Thursday night Dryden was back to tell his diary: “After dinner — another steak — we went to see the Moscow Circus.”

Friday, Ted Blackman of the Gazette caught Canada’s players at unhappy post-game repose after their 5-4 Game 5 loss.

“Those bastards should have been in Siberia at the end of the second period,” [Paul] Henderson was saying back at the Intourist Hotel where Team Canada’s puzzled personnel sat sullenly over post-game steaks with wives who dared not speak. “We had them beaten, had them off stride, and we were pulling away. Siberia, that’s where they were headed. Then we let ’em off the hook.”

According to Dryden, the real problem was that after a few days — “the great initial burst of big steaks” — the cuts began to shrink. Also, incidentally, Team Canada’s cola was missing, causing the goalie to suffer a “Coke fit” one day after practice.

“If I had been smart,” Dryden wrote in that Moscow diary of his, on which Mark Mulvoy from Sports Illustrated earned a primary assist, “I would have done what all the other guys did: they bought extra luggage packs at the Stockholm airport and filled them with six-packs of Coke and something called Joly Cola from Denmark.”

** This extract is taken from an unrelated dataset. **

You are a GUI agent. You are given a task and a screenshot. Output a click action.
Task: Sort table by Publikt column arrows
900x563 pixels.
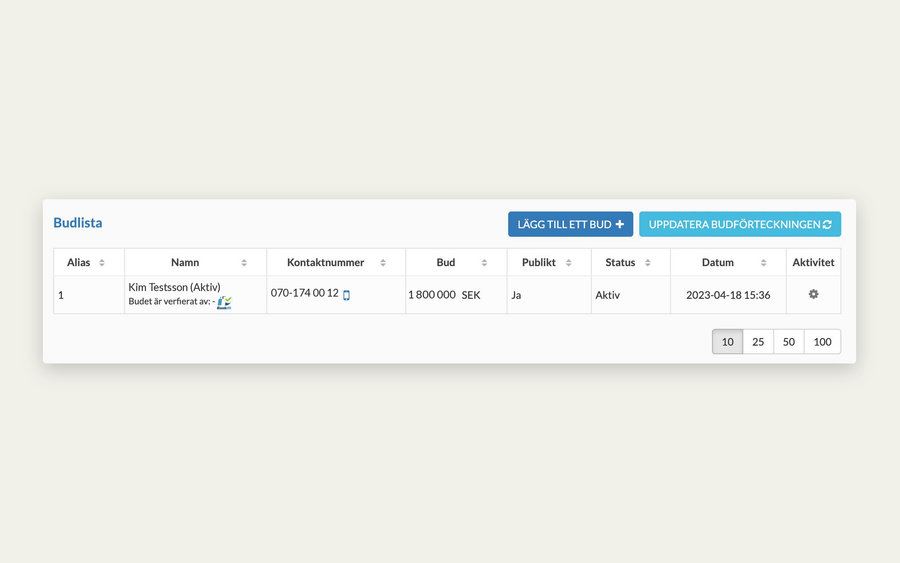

There was supposed be an entire suite at the hotel filled with Cokes — room 1774 — but as Dryden learned, that was just a rumour. “There will be Cokes for the players after the game tonight, though,” he noted on September 22. “Come to think of it, that’s a heck of an incentive to get into the starting line-up.”

For all their suffering, the players’ lot was better than what their wives had to endure. Eggs that were black and green! Fish-eyes soup! “I guess what we’re getting to eat is better than what our wives are being served,” Dryden wrote in his original Moscow memoir. “In fact, Lynda and some other wives came to the door at lunch and asked for handouts.”

According to Brad Park, this was where the Soviets really screwed up: “they pissed off our wives” with disrespect and “disgusting food.”

“The last thing you ever want to do is shit on the wife of a Canadian hockey player,” Park disclosed in his 2012 memoir, Straight Shooter, “because she is going to make sure that her man is pissed off when he plays.”

Alan Eagleson had yet another version, one that he laid out for Jim Prime in his 2012 book How Hockey Explains Canada.

“We brought steaks over from Canada and they were confiscated,” Eagleson charged, “but not until we won a game, which goes to show how the heat was turned up as the series went on.”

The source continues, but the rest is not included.